A party seeking to restrict another's commercial activities must consider whether such terms are normal in similar, factual and contractual circumstances.
Mrs S was employed by the East Sussex Healthcare Trust (ESHT). She was also a member of the NHS Pension Scheme (the Scheme). In September 1996, her work was outsourced, and there was a TUPE transfer to a non-NHS employer. In June 2001, Mrs S's employment was transferred back to ESHT when the service was taken back in-house. ESHT submitted a form for Mrs S to re-join the Scheme which was accepted. However, as Mrs S was over the age of 60, she was ineligible to re-join the Scheme.
In August 2014, 13 years after she had re-joined, NHS Pensions notified Mrs S that she had not been eligible to re-join the Scheme.
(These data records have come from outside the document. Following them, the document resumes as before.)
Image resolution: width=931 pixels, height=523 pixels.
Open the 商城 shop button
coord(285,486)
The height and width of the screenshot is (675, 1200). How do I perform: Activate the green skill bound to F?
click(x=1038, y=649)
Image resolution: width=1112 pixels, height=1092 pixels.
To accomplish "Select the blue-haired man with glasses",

This was the result of a concerted effort by NHS Pensions to identify ineligible members of the Scheme. ESHT reimbursed Mrs S for the contributions she made between September 2001 and March 2015, and NHS Pensions paid her interest of £1,132.71 on these contributions. Mrs S was also permitted to claim pension benefits backdated to her 60th birthday (27 January 2001), and NHS Pensions paid interest on the late payment of these benefits.
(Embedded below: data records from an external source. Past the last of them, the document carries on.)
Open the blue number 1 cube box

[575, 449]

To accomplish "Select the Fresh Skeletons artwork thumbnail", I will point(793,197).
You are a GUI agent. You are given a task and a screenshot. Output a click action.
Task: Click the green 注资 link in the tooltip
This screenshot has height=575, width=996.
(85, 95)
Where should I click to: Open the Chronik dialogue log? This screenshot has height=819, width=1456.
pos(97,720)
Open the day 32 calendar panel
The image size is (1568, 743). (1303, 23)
Mrs S made a complaint to the Pensions Ombudsman over the delay in NHS Pensions realising she wasn’t eligible, but NHS Pensions maintained that Mrs S had been ineligible to re-join the Scheme. However, NHS Pensions offered £1,000 compensation for the distress and inconvenience caused by its failure to realise that Mrs S was not eligible back in 2001.
The Pensions Ombudsman agreed that Mrs S was not eligible to re-join the scheme, and was not therefore entitled to receive benefits for the period in which she was ineligible. Mrs S argued that, had she known in 2001, she would have made an alternative pension arrangement. She then asked the Pensions Ombudsman to order that she be provided with pension benefits equivalent to those that she had lost. The Pensions Ombudsman decided that it was unlikely that she would have made alternative arrangements, given the higher costs of getting equivalent benefits to the Scheme in a personal pension scheme. The Pensions Ombudsman decided that Mrs S was entitled to the return of her contributions, less 20% tax and interest in addition. The Pensions Ombudsman also decided that Mrs S should be awarded £2,000 compensation for distress and inconvenience due to NHS Pensions’ maladministration, and stated that this was a higher award based on the lengthy period that NHS Pensions had failed to inform Mrs S that she was ineligible.
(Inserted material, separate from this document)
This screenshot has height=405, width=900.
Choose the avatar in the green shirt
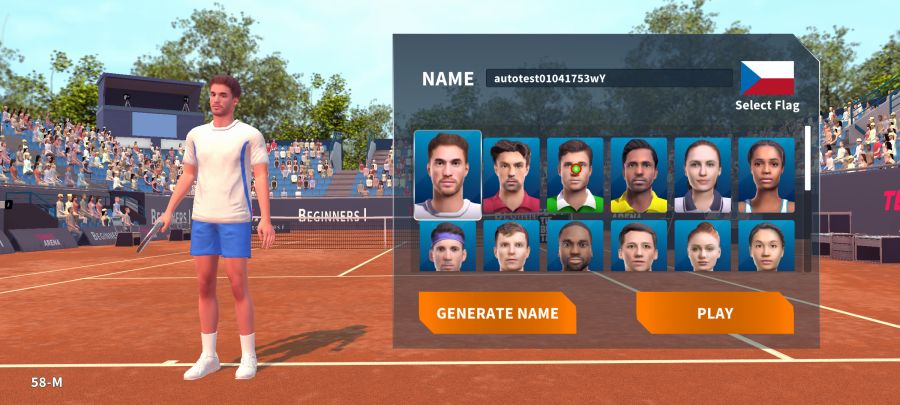point(575,176)
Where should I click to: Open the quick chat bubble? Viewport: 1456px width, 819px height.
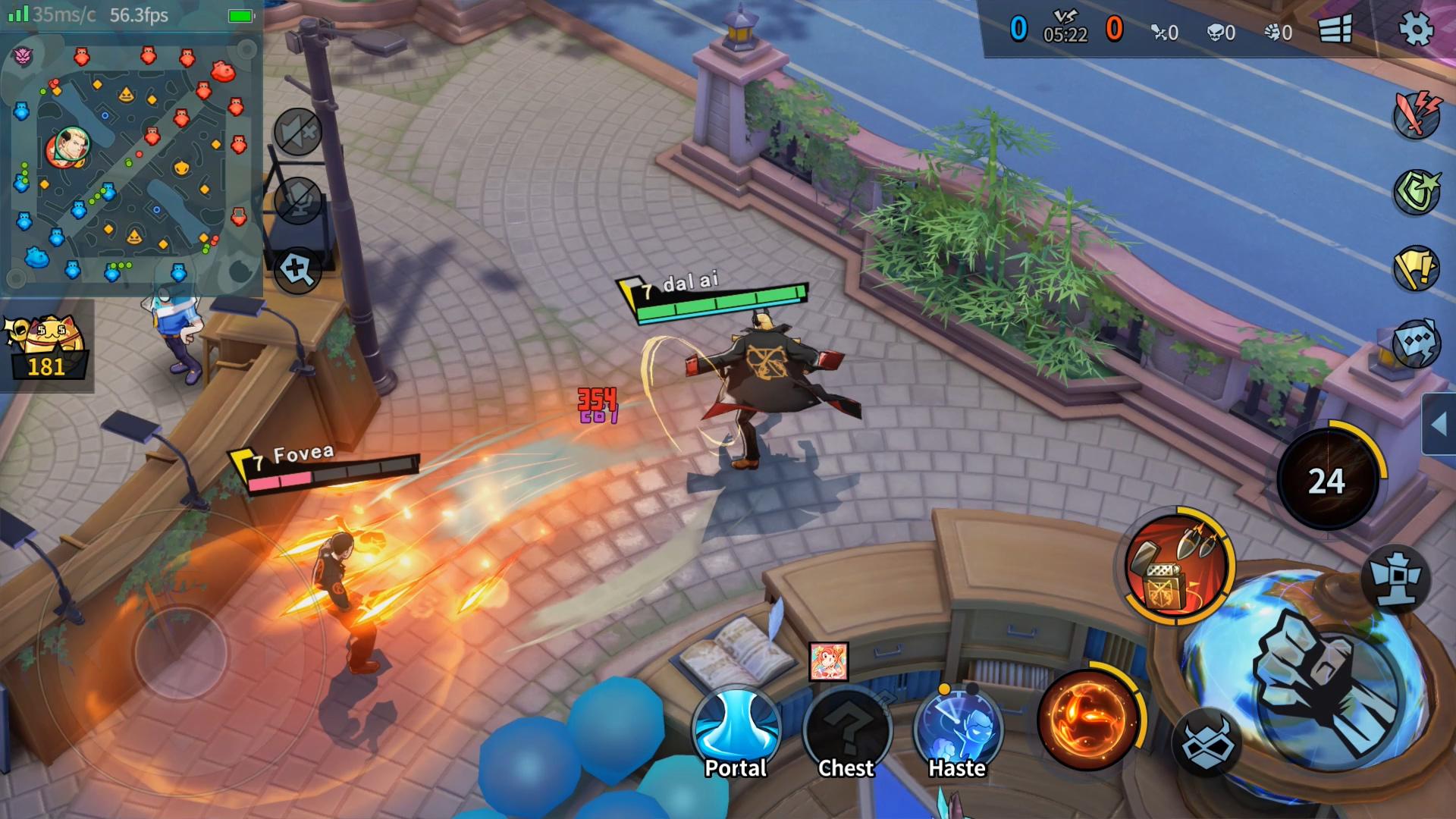tap(1416, 343)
This case highlights the importance of ensuring that only eligible employees join pension schemes. Had the Ombudsman decided that Mrs S would have made alternative arrangements, NHS Pensions would also have needed to fund benefits equivalent to the Scheme benefits for 13 years, probably at a very significant cost. The level of compensation for distress and inconvenience was much higher than usual, no doubt influenced by the significant impact on Mrs S' pension benefits.
The problem of allowing ineligible employees to join a pension scheme is not limited to the NHS Pension Scheme, it could also rear its head in the Teachers' Pension Scheme and Local Government Pension Scheme. Employers and pension scheme administrators should ensure that they manage their pension administration carefully so that only eligible employees join to avoid significant awards for distress and/or having to fund equivalent benefits outside the scheme that could be costly.
For more information
For advice on the issues raised in this briefing or on public-sector pensions generally, please contact Doug Mullen. For more information about the work that we do at Anthony Collins Solicitors, please visit our website.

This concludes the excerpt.